[Entries on target coordinates]
########################################

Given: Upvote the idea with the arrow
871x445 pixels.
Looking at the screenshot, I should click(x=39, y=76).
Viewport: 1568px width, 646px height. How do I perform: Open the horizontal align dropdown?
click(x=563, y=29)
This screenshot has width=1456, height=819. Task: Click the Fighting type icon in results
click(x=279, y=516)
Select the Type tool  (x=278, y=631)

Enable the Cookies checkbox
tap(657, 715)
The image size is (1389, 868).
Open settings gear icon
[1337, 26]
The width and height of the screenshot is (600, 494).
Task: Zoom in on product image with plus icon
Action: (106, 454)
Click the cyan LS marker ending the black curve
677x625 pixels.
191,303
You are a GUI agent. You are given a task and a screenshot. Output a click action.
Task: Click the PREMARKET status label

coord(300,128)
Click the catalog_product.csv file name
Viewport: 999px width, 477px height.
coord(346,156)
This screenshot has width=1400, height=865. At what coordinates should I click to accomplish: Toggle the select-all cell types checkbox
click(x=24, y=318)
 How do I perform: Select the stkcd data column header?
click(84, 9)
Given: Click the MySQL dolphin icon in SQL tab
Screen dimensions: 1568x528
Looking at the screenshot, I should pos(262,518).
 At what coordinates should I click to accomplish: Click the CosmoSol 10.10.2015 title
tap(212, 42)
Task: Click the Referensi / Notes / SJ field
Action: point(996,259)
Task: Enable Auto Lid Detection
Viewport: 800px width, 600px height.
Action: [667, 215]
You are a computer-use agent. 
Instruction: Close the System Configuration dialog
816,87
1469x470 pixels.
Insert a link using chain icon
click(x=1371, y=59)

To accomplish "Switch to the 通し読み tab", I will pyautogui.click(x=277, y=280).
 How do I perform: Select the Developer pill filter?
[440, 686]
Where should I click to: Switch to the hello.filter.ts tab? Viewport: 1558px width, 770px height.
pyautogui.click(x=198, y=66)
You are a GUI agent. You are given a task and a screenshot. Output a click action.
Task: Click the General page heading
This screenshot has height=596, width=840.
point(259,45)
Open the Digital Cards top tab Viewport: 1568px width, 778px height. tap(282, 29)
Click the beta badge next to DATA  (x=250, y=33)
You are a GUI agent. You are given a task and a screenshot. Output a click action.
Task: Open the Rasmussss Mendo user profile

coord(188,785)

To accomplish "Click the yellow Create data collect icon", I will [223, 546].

########################################

Problem requirements: Copy out every one of the items above line for line, without changing anything.

Exercise result:
Given: Upvote the idea with the arrow
871x445 pixels.
Looking at the screenshot, I should click(x=39, y=76).
Viewport: 1568px width, 646px height. How do I perform: Open the horizontal align dropdown?
click(x=563, y=29)
This screenshot has width=1456, height=819. Task: Click the Fighting type icon in results
click(x=279, y=516)
Select the Type tool  (x=278, y=631)

Enable the Cookies checkbox
tap(657, 715)
The image size is (1389, 868).
Open settings gear icon
[1337, 26]
The width and height of the screenshot is (600, 494).
Task: Zoom in on product image with plus icon
Action: (106, 454)
Click the cyan LS marker ending the black curve
677x625 pixels.
191,303
You are a GUI agent. You are given a task and a screenshot. Output a click action.
Task: Click the PREMARKET status label

coord(300,128)
Click the catalog_product.csv file name
Viewport: 999px width, 477px height.
coord(346,156)
This screenshot has width=1400, height=865. At what coordinates should I click to accomplish: Toggle the select-all cell types checkbox
click(x=24, y=318)
 How do I perform: Select the stkcd data column header?
click(84, 9)
Given: Click the MySQL dolphin icon in SQL tab
Screen dimensions: 1568x528
Looking at the screenshot, I should pos(262,518).
 At what coordinates should I click to accomplish: Click the CosmoSol 10.10.2015 title
tap(212, 42)
Task: Click the Referensi / Notes / SJ field
Action: point(996,259)
Task: Enable Auto Lid Detection
Viewport: 800px width, 600px height.
Action: [667, 215]
You are a computer-use agent. 
Instruction: Close the System Configuration dialog
816,87
1469x470 pixels.
Insert a link using chain icon
click(x=1371, y=59)

To accomplish "Switch to the 通し読み tab", I will pyautogui.click(x=277, y=280).
 How do I perform: Select the Developer pill filter?
[440, 686]
Where should I click to: Switch to the hello.filter.ts tab? Viewport: 1558px width, 770px height.
pyautogui.click(x=198, y=66)
You are a GUI agent. You are given a task and a screenshot. Output a click action.
Task: Click the General page heading
This screenshot has height=596, width=840.
point(259,45)
Open the Digital Cards top tab Viewport: 1568px width, 778px height. tap(282, 29)
Click the beta badge next to DATA  (x=250, y=33)
You are a GUI agent. You are given a task and a screenshot. Output a click action.
Task: Open the Rasmussss Mendo user profile

coord(188,785)

To accomplish "Click the yellow Create data collect icon", I will [223, 546].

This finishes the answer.